▸ **What is required**: Count the lines below that contain the word "perform", and reply with that number alone.

▸ **Supplied material**:
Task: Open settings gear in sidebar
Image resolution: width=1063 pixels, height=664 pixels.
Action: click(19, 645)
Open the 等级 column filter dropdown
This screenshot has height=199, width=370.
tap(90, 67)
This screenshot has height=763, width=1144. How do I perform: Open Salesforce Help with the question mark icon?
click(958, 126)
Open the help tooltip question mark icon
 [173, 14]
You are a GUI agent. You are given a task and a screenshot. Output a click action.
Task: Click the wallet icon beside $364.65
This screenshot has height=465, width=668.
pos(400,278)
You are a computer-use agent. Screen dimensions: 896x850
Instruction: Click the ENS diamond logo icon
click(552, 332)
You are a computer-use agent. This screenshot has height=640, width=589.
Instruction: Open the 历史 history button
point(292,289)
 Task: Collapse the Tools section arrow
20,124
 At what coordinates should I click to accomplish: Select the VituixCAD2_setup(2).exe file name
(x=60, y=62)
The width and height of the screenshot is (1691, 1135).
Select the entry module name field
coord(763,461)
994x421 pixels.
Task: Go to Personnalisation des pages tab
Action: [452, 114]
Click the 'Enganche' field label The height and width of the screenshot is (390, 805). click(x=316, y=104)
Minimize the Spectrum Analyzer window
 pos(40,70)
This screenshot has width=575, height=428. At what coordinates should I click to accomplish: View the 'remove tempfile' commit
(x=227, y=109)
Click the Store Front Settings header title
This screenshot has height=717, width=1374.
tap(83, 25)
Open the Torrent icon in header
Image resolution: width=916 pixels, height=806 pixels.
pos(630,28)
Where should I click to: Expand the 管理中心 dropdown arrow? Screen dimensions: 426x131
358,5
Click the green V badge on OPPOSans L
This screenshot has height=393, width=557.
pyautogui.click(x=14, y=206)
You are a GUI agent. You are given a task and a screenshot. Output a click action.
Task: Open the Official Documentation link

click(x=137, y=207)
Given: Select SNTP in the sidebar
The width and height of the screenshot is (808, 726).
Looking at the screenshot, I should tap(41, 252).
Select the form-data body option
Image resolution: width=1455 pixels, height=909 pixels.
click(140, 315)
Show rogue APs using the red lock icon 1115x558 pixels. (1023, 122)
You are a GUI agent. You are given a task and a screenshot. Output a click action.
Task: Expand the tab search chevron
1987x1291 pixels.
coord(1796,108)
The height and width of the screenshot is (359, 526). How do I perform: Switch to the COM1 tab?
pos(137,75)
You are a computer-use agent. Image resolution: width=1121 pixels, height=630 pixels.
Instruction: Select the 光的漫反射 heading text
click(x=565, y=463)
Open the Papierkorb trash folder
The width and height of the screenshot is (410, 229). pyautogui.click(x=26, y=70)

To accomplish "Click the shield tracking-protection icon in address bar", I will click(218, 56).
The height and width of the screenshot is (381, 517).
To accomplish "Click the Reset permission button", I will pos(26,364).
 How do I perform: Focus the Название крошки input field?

▸ **Solution to the problem**: 3